WHAT TO PRODUCE: For this exercise, restate the records word for word.

[Saved entries]

^^^^

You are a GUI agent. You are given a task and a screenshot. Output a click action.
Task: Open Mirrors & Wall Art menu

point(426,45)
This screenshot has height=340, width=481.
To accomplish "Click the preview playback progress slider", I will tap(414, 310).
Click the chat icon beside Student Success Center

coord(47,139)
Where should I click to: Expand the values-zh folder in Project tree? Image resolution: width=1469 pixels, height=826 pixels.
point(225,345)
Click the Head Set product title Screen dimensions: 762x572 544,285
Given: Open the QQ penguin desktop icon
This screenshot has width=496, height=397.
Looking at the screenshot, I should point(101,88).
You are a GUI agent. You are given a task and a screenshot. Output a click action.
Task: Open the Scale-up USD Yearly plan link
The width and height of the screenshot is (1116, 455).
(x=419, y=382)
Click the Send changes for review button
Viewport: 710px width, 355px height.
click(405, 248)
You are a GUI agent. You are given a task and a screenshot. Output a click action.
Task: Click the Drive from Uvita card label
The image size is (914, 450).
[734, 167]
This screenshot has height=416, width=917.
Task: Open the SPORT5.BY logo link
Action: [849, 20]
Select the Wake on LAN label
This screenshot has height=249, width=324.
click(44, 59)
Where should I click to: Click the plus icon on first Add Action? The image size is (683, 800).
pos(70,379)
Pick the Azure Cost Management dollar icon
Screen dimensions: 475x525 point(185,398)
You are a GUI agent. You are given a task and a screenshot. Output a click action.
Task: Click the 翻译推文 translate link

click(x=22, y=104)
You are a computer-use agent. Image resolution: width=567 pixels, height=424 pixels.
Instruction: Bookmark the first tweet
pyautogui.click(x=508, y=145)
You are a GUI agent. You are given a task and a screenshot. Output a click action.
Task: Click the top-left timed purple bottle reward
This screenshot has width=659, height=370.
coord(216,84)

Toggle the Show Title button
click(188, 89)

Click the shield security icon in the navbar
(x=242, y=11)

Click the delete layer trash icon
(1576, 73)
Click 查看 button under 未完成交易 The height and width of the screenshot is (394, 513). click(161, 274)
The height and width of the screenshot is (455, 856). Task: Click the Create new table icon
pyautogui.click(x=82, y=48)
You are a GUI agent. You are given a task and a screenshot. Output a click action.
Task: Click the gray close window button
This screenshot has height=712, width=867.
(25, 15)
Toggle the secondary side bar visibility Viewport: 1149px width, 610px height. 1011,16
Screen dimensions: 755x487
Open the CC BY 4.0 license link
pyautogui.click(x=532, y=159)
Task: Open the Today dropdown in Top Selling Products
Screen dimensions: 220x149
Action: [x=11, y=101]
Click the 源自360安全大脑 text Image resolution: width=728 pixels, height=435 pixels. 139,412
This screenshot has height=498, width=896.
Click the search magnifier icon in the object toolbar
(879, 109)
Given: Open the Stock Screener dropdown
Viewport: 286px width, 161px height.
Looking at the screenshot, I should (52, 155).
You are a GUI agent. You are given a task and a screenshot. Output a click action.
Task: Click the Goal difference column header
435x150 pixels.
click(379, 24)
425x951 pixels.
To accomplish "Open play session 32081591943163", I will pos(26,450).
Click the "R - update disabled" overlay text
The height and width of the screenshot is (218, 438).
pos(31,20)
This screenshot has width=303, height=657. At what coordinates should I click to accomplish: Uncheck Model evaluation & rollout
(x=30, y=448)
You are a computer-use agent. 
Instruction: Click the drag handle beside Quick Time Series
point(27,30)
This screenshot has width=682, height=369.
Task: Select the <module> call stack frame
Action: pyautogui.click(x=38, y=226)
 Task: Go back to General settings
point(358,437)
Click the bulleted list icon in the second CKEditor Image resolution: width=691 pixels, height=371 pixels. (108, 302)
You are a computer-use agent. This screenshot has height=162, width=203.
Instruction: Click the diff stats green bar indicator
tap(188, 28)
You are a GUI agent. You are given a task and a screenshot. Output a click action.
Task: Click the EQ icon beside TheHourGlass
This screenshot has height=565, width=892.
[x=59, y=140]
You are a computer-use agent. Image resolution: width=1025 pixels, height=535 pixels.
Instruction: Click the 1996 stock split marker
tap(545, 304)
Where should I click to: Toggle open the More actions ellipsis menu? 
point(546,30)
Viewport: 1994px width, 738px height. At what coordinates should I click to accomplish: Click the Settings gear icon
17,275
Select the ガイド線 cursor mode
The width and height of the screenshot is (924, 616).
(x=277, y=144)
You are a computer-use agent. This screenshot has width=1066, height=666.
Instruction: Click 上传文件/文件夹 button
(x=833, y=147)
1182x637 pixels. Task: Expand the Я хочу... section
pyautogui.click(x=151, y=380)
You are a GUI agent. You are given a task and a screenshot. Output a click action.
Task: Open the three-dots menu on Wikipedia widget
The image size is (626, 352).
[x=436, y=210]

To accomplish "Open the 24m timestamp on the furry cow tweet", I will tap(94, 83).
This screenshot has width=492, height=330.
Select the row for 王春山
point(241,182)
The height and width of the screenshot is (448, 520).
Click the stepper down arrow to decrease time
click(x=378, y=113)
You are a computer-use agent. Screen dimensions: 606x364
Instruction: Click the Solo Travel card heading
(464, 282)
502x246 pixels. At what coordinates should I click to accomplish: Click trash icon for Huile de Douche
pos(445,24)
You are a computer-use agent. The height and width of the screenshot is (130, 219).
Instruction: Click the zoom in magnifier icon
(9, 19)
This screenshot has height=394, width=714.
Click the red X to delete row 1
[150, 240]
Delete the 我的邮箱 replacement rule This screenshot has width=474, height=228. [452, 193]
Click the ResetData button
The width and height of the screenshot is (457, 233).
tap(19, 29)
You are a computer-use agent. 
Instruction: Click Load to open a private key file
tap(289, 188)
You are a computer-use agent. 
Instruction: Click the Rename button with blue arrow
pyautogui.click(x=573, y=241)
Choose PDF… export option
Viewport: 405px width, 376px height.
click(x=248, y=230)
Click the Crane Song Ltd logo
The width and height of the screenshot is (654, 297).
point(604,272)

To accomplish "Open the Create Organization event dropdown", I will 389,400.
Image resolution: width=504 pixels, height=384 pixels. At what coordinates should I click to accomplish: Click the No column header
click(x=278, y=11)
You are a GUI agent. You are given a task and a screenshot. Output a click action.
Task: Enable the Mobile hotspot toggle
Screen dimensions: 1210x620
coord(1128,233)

^^^^

ANSWER TO THIS PROBLEM:
You are a GUI agent. You are given a task and a screenshot. Output a click action.
Task: Open Mirrors & Wall Art menu

point(426,45)
This screenshot has height=340, width=481.
To accomplish "Click the preview playback progress slider", I will tap(414, 310).
Click the chat icon beside Student Success Center

coord(47,139)
Where should I click to: Expand the values-zh folder in Project tree? Image resolution: width=1469 pixels, height=826 pixels.
point(225,345)
Click the Head Set product title Screen dimensions: 762x572 544,285
Given: Open the QQ penguin desktop icon
This screenshot has width=496, height=397.
Looking at the screenshot, I should point(101,88).
You are a GUI agent. You are given a task and a screenshot. Output a click action.
Task: Open the Scale-up USD Yearly plan link
The width and height of the screenshot is (1116, 455).
(x=419, y=382)
Click the Send changes for review button
Viewport: 710px width, 355px height.
click(405, 248)
You are a GUI agent. You are given a task and a screenshot. Output a click action.
Task: Click the Drive from Uvita card label
The image size is (914, 450).
[734, 167]
This screenshot has height=416, width=917.
Task: Open the SPORT5.BY logo link
Action: [849, 20]
Select the Wake on LAN label
This screenshot has height=249, width=324.
click(44, 59)
Where should I click to: Click the plus icon on first Add Action? The image size is (683, 800).
pos(70,379)
Pick the Azure Cost Management dollar icon
Screen dimensions: 475x525 point(185,398)
You are a GUI agent. You are given a task and a screenshot. Output a click action.
Task: Click the 翻译推文 translate link

click(x=22, y=104)
You are a computer-use agent. Image resolution: width=567 pixels, height=424 pixels.
Instruction: Bookmark the first tweet
pyautogui.click(x=508, y=145)
You are a GUI agent. You are given a task and a screenshot. Output a click action.
Task: Click the top-left timed purple bottle reward
This screenshot has width=659, height=370.
coord(216,84)

Toggle the Show Title button
click(188, 89)

Click the shield security icon in the navbar
(x=242, y=11)

Click the delete layer trash icon
(1576, 73)
Click 查看 button under 未完成交易 The height and width of the screenshot is (394, 513). click(161, 274)
The height and width of the screenshot is (455, 856). Task: Click the Create new table icon
pyautogui.click(x=82, y=48)
You are a GUI agent. You are given a task and a screenshot. Output a click action.
Task: Click the gray close window button
This screenshot has height=712, width=867.
(25, 15)
Toggle the secondary side bar visibility Viewport: 1149px width, 610px height. 1011,16
Screen dimensions: 755x487
Open the CC BY 4.0 license link
pyautogui.click(x=532, y=159)
Task: Open the Today dropdown in Top Selling Products
Screen dimensions: 220x149
Action: [x=11, y=101]
Click the 源自360安全大脑 text Image resolution: width=728 pixels, height=435 pixels. 139,412
This screenshot has height=498, width=896.
Click the search magnifier icon in the object toolbar
(879, 109)
Given: Open the Stock Screener dropdown
Viewport: 286px width, 161px height.
Looking at the screenshot, I should (52, 155).
You are a GUI agent. You are given a task and a screenshot. Output a click action.
Task: Click the Goal difference column header
435x150 pixels.
click(379, 24)
425x951 pixels.
To accomplish "Open play session 32081591943163", I will pos(26,450).
Click the "R - update disabled" overlay text
The height and width of the screenshot is (218, 438).
pos(31,20)
This screenshot has width=303, height=657. At what coordinates should I click to accomplish: Uncheck Model evaluation & rollout
(x=30, y=448)
You are a computer-use agent. 
Instruction: Click the drag handle beside Quick Time Series
point(27,30)
This screenshot has width=682, height=369.
Task: Select the <module> call stack frame
Action: pyautogui.click(x=38, y=226)
 Task: Go back to General settings
point(358,437)
Click the bulleted list icon in the second CKEditor Image resolution: width=691 pixels, height=371 pixels. (108, 302)
You are a computer-use agent. This screenshot has height=162, width=203.
Instruction: Click the diff stats green bar indicator
tap(188, 28)
You are a GUI agent. You are given a task and a screenshot. Output a click action.
Task: Click the EQ icon beside TheHourGlass
This screenshot has height=565, width=892.
[x=59, y=140]
You are a computer-use agent. Image resolution: width=1025 pixels, height=535 pixels.
Instruction: Click the 1996 stock split marker
tap(545, 304)
Where should I click to: Toggle open the More actions ellipsis menu? 
point(546,30)
Viewport: 1994px width, 738px height. At what coordinates should I click to accomplish: Click the Settings gear icon
17,275
Select the ガイド線 cursor mode
The width and height of the screenshot is (924, 616).
(x=277, y=144)
You are a computer-use agent. This screenshot has width=1066, height=666.
Instruction: Click 上传文件/文件夹 button
(x=833, y=147)
1182x637 pixels. Task: Expand the Я хочу... section
pyautogui.click(x=151, y=380)
You are a GUI agent. You are given a task and a screenshot. Output a click action.
Task: Open the three-dots menu on Wikipedia widget
The image size is (626, 352).
[x=436, y=210]

To accomplish "Open the 24m timestamp on the furry cow tweet", I will tap(94, 83).
This screenshot has width=492, height=330.
Select the row for 王春山
point(241,182)
The height and width of the screenshot is (448, 520).
Click the stepper down arrow to decrease time
click(x=378, y=113)
You are a computer-use agent. Screen dimensions: 606x364
Instruction: Click the Solo Travel card heading
(464, 282)
502x246 pixels. At what coordinates should I click to accomplish: Click trash icon for Huile de Douche
pos(445,24)
You are a computer-use agent. The height and width of the screenshot is (130, 219).
Instruction: Click the zoom in magnifier icon
(9, 19)
This screenshot has height=394, width=714.
Click the red X to delete row 1
[150, 240]
Delete the 我的邮箱 replacement rule This screenshot has width=474, height=228. [452, 193]
Click the ResetData button
The width and height of the screenshot is (457, 233).
tap(19, 29)
You are a computer-use agent. 
Instruction: Click Load to open a private key file
tap(289, 188)
You are a computer-use agent. 
Instruction: Click the Rename button with blue arrow
pyautogui.click(x=573, y=241)
Choose PDF… export option
Viewport: 405px width, 376px height.
click(x=248, y=230)
Click the Crane Song Ltd logo
The width and height of the screenshot is (654, 297).
point(604,272)

To accomplish "Open the Create Organization event dropdown", I will 389,400.
Image resolution: width=504 pixels, height=384 pixels. At what coordinates should I click to accomplish: Click the No column header
click(x=278, y=11)
You are a GUI agent. You are given a task and a screenshot. Output a click action.
Task: Enable the Mobile hotspot toggle
Screen dimensions: 1210x620
coord(1128,233)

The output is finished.